WHAT IS ASKED: In the part of the listing that opens with the line containing "Select the Fifth place text bar" and closes with the line containing "pyautogui.click(x=538, y=584)", update "text bar" to "input field" and keep everything else unchanged. Give back only those lines, leaving out the pictures.

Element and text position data
....................

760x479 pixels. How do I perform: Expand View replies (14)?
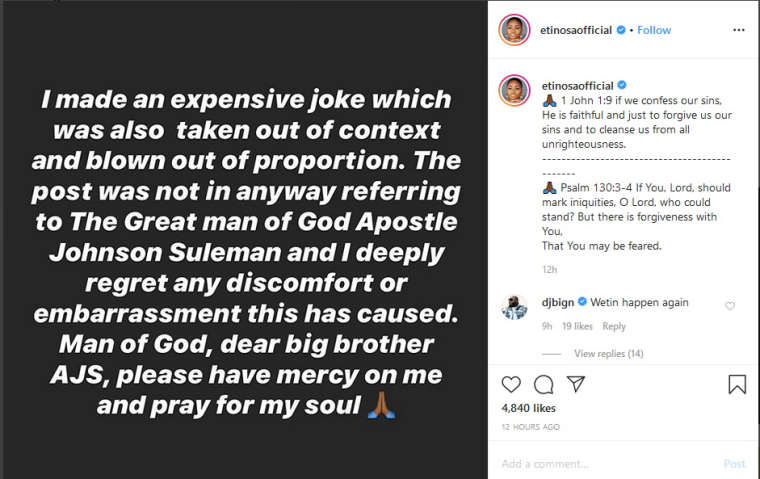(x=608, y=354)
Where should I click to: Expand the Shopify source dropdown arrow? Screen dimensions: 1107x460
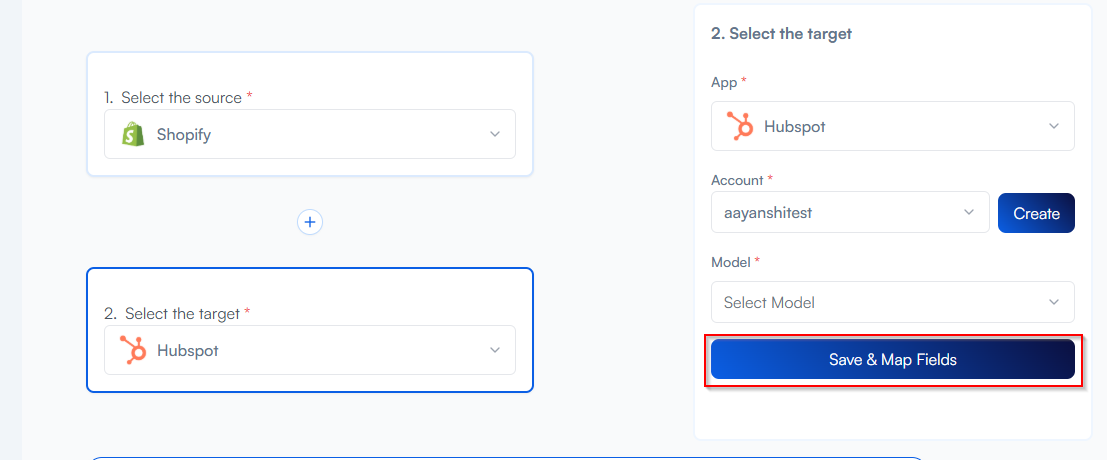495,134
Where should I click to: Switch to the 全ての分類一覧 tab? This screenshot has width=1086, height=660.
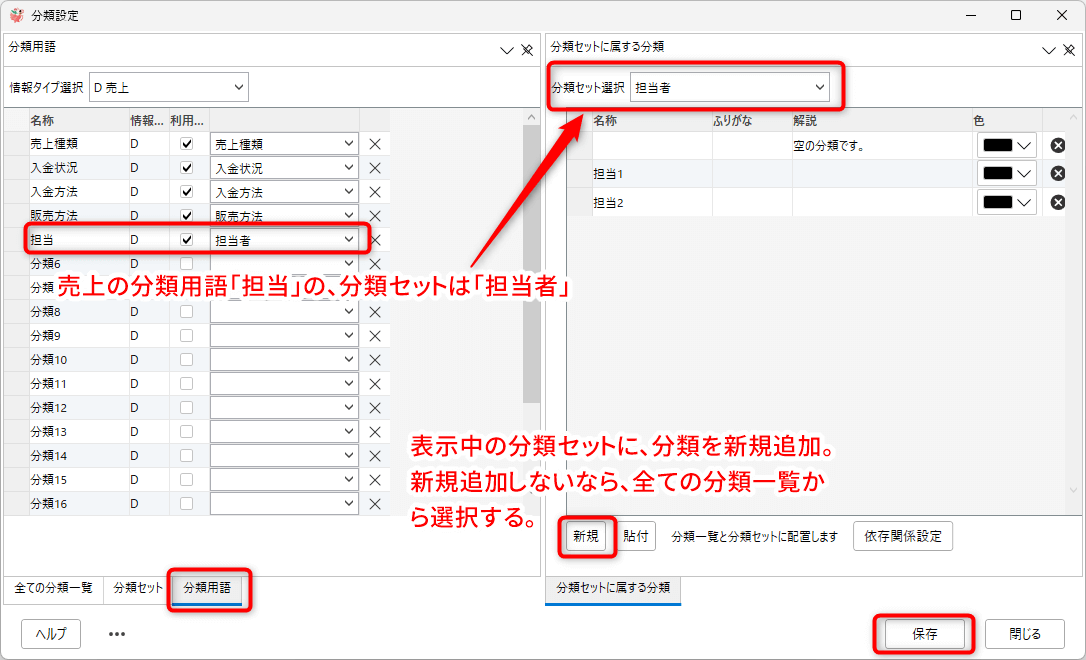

....................

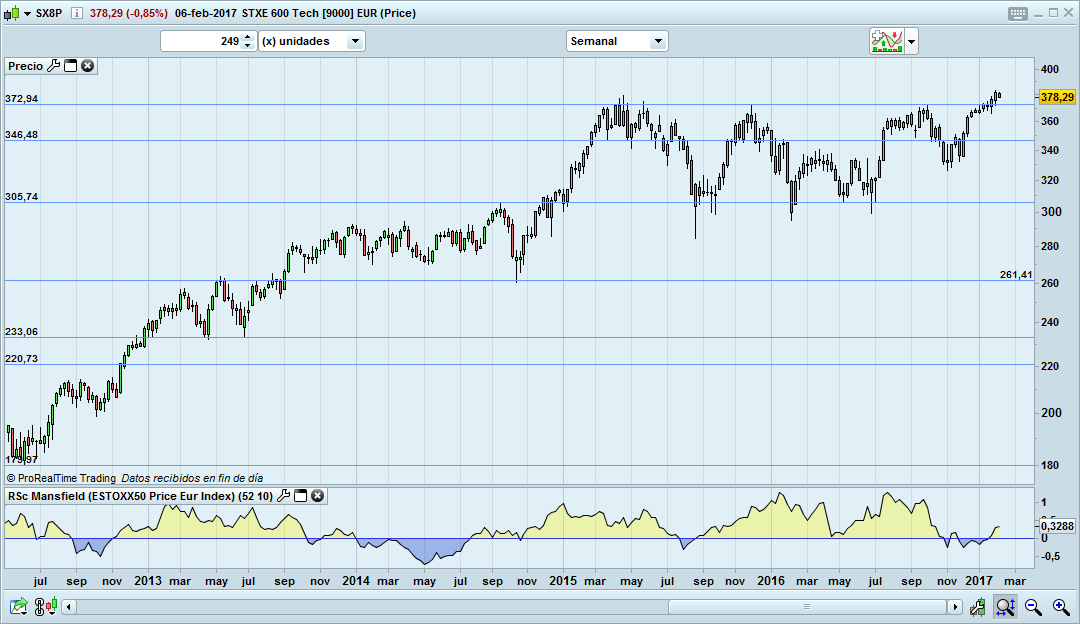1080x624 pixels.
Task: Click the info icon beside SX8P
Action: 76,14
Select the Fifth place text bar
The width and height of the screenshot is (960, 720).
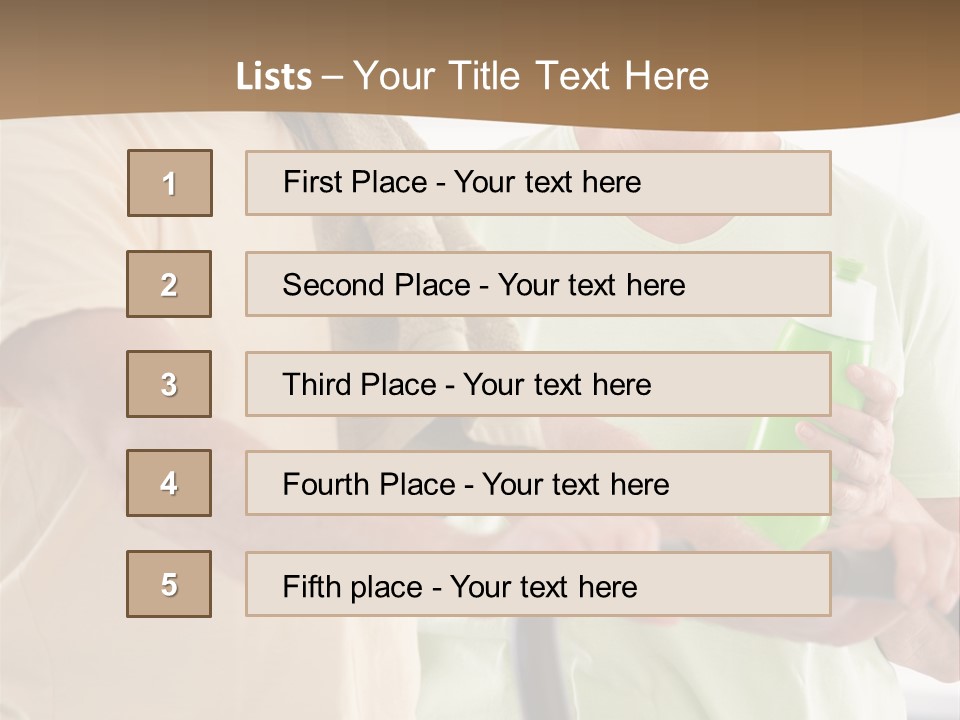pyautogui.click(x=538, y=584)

....................

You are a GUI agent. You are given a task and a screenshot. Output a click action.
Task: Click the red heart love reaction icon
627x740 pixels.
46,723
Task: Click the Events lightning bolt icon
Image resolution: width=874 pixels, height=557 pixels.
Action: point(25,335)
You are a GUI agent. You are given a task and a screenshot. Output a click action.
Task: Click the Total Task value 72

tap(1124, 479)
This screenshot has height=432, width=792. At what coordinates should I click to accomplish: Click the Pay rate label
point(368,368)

....................

SOLUTION TO THIS EXERCISE:
Select the Fifth place input field
The width and height of the screenshot is (960, 720).
pyautogui.click(x=538, y=584)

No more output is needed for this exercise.